多元骨生长因子程序控释系统的构建及其促成骨作用研究

In bone tissue engineering, growth factors (GFs) played an important role in cell proliferation, differentiation and bone formation. However, the application of bone growth factor was highly limited by the high cost, short biological half-lives, and easily to be deactivated. GFs that are provided exogenously in solution are generally not effective because GFs tend to diffuse away from wound locations and are enzymatically digested or deactivated, and the excess concentration of GFs will cause toxicity and carcinogenesis. To spatiotemporally control the dose, sequence and profile of release of GFs so as to regulate cellular fates during tissue regeneration, we aimed to design a gelatin@Hydroxyapatite@gelatin (Gel@HA@Gel) system which shows sequential release of multiple GFs with independently tunable kinetics, to mimic the natural microenvironments of bone tissue formation and improve the success of bone tissue regeneration at different stages.
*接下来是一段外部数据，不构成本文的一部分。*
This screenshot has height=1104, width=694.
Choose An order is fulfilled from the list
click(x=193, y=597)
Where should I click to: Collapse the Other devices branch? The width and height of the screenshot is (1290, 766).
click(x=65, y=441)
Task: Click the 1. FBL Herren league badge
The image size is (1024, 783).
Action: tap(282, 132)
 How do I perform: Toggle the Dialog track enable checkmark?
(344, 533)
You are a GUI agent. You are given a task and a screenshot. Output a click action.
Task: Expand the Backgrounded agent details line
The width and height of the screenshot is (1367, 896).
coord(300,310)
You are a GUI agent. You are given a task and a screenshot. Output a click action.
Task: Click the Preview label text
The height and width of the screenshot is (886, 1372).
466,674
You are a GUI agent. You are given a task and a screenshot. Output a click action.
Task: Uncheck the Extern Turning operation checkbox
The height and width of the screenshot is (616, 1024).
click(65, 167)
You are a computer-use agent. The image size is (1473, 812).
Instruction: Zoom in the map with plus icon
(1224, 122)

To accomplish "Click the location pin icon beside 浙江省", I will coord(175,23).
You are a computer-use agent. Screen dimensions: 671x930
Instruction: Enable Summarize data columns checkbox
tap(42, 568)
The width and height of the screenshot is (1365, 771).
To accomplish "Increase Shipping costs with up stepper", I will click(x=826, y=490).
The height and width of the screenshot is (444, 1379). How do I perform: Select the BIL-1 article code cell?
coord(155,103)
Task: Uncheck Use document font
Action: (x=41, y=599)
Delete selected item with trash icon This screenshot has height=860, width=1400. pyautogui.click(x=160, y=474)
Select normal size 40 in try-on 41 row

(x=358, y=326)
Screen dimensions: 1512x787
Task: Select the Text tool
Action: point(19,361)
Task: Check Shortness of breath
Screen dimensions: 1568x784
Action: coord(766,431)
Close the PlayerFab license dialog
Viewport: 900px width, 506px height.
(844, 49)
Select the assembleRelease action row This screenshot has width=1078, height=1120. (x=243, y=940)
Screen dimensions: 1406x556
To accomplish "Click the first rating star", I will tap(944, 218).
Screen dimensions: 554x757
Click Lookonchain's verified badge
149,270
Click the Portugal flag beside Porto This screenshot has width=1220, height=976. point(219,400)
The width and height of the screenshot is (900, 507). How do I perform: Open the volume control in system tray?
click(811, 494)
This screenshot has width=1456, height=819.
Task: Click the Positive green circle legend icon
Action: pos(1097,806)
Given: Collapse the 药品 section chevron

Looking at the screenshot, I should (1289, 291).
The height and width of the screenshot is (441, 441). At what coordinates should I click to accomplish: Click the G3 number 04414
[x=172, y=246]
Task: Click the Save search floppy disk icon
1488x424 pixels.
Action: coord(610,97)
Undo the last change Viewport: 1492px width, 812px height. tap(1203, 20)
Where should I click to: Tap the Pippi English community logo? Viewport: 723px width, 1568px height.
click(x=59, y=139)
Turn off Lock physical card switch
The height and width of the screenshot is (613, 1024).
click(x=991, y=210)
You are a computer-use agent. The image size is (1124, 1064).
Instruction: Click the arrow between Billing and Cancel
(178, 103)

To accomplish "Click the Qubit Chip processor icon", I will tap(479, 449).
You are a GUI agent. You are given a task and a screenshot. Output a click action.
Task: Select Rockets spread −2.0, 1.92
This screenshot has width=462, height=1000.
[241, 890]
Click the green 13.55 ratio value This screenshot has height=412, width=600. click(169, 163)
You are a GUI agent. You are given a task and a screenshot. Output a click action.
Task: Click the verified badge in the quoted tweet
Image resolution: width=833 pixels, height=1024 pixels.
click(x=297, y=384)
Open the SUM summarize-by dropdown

Core-shell structured composite Gel@HA@Gel will be fabricated through a sol-gel method, for the delivery of three GFs at an optimised ratio, each at a physiological dose, in a specific spatiotempral pattern. The release profile of a GF can be altered by manipulating the cross-linking degree of gelatin, the thickness and porosity of HA shell, and the immobilization methods of GFs. The delivery system will be further employed for promoting the cell-mediated mineralization and in vivo bone formation. Research on this concept will begin to harness advances in the development of sophisticated GFs delivery platforms and could improve the widely applications of bio-inspired smart materials in bone tissue engineering.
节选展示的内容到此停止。